Dans l'amour vrai, il n'y a jamais de manipulation et de tordage de bras. " Aimer est une décision ". Alors, il faut un jour se brancher et assumer les conséquences de son choix. On a l'habitude aujourd'hui d'insister sur un aspect de la maturité qui consiste en l'acceptation de ses responsabilités. Quand on est " adultes et vaccinés ", selon la formule d'usage, on ne met pas sur le dos des autres la faute des actions tordues que nous avons peut-être malheureusement choisi de poser.
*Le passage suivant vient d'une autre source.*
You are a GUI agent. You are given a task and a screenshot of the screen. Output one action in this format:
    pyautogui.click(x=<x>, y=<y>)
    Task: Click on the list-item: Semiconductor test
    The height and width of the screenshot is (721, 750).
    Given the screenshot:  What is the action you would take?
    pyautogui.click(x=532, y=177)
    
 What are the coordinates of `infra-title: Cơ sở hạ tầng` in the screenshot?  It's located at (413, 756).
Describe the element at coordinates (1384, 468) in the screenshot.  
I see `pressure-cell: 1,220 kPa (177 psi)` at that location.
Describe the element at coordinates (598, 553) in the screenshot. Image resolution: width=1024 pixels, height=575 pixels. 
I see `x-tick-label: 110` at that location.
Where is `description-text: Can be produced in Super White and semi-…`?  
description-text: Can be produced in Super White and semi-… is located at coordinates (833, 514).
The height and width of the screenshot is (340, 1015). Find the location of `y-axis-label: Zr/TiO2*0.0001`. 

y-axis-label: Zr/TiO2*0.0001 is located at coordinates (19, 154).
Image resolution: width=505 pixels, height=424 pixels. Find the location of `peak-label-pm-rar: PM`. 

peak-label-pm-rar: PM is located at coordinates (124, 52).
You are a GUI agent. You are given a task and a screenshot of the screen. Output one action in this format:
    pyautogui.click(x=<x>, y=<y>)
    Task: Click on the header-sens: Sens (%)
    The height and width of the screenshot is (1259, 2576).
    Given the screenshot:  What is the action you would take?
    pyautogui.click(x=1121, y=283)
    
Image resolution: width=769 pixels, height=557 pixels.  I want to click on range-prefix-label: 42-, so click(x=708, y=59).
Dans son éternité, Dieu-Amour domine le temps. C'est vrai qu'il voit tout dans le présent. Mais cela ne signifie pas qu'il contrôle tout comme s'il avait affaire à des robots manipulés par ordinateur. Au contraire, il laisse ses créatures à son image et ressemblance vivre leur espace de liberté pour apprendre à aimer. Il n'envoie aucun malheur et ne s'amuse pas à punir les délinquants. Il les accompagne au contraire de sa grâce pour qu'ils fassent librement de bons choix. S'il leur arrive de faire des mauvais choix, son infinie miséricorde leur est toujours offerte sans s'imposer jamais. Le Père de la parabole de l'enfant prodigue a tout fait pour inviter son fils aîné à participer à la fête des retrouvailles de son frère cadet. S'il se braque dans son refus et sa colère, son Père respecte sa décision, même s'il ne reste pas indifférent à son choix de creuser son propre enfer Jésus dit : " celui qui fait le péché est un esclave ". Il n'est pas nécessaire de reconnaître que certains comportements sont péchés pour qu'ils rendent esclaves. Il suffit de les vivre ! D'autre part, saint Paul affirme que " le salaire du péché, c'est la mort ". Cela nous rappelle les deux voies de Moïse au livre du Deutéronome :
" Vois, je te propose aujourd'hui vie et bonheur, mort et malheur. Si tu écoutes les commandements de Yahvé ton Dieu que je te prescris aujourd'hui et tu que aimes Yahvé ton Dieu, que tu gardes ses commandements, ses lois et ses coutumes, tu vivras et du tu te multiplieras , Yahvé ton Dieu te bénira dans le pays ou tu entres pour en prendre possession.je te propose la vie ou la mort, la bénédiction ou la malédiction. Choisis donc la vie " ( Deut 30 15-19 ).
Plonger par la prière avec le Psaume 139 apporte un baume dans les tourments de nos épreuves et les interrogations de nos crises existentielles et nous fait vivre une vraie cure de liberté. A nous d'en faire l'expérience.en toute liberté!